What needs to be done - Could you return each line of the material that has "Viewport" in it?

Data under study -
§
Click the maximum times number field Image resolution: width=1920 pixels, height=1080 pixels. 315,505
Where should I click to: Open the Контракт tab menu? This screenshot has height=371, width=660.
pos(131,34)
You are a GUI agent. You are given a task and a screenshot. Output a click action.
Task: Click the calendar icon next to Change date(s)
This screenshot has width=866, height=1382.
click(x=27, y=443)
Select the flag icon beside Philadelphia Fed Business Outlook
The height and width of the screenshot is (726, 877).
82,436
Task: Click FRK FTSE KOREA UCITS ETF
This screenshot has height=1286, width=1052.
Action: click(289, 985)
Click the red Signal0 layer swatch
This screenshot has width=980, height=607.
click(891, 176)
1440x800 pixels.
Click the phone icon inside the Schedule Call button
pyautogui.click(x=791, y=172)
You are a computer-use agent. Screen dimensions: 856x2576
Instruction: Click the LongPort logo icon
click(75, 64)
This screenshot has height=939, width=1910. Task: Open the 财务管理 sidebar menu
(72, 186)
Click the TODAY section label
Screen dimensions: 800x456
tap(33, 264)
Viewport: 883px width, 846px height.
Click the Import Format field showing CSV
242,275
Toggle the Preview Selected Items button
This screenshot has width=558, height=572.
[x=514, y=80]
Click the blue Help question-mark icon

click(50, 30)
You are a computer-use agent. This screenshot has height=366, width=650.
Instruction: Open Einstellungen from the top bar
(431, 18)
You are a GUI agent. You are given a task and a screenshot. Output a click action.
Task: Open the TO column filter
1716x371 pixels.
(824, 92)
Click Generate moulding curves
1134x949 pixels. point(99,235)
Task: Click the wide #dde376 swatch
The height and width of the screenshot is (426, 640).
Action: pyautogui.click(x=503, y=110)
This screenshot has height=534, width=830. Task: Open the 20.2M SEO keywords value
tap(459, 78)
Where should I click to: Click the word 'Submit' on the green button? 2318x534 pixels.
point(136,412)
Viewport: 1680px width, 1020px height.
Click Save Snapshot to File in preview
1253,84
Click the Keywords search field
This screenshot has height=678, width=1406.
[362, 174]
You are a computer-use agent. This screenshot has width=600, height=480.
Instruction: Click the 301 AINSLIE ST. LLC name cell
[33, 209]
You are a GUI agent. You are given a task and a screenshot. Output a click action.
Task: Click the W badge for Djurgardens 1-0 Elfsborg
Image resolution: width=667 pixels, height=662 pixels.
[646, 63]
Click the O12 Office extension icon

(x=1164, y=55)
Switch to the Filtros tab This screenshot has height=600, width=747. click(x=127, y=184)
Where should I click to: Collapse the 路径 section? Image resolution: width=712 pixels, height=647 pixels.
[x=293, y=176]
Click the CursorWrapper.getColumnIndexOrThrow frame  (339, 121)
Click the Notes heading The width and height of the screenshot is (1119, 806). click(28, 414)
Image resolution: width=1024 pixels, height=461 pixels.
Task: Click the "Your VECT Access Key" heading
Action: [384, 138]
§
Exercise output -
Viewport: 883px width, 846px height.
Viewport: 1680px width, 1020px height.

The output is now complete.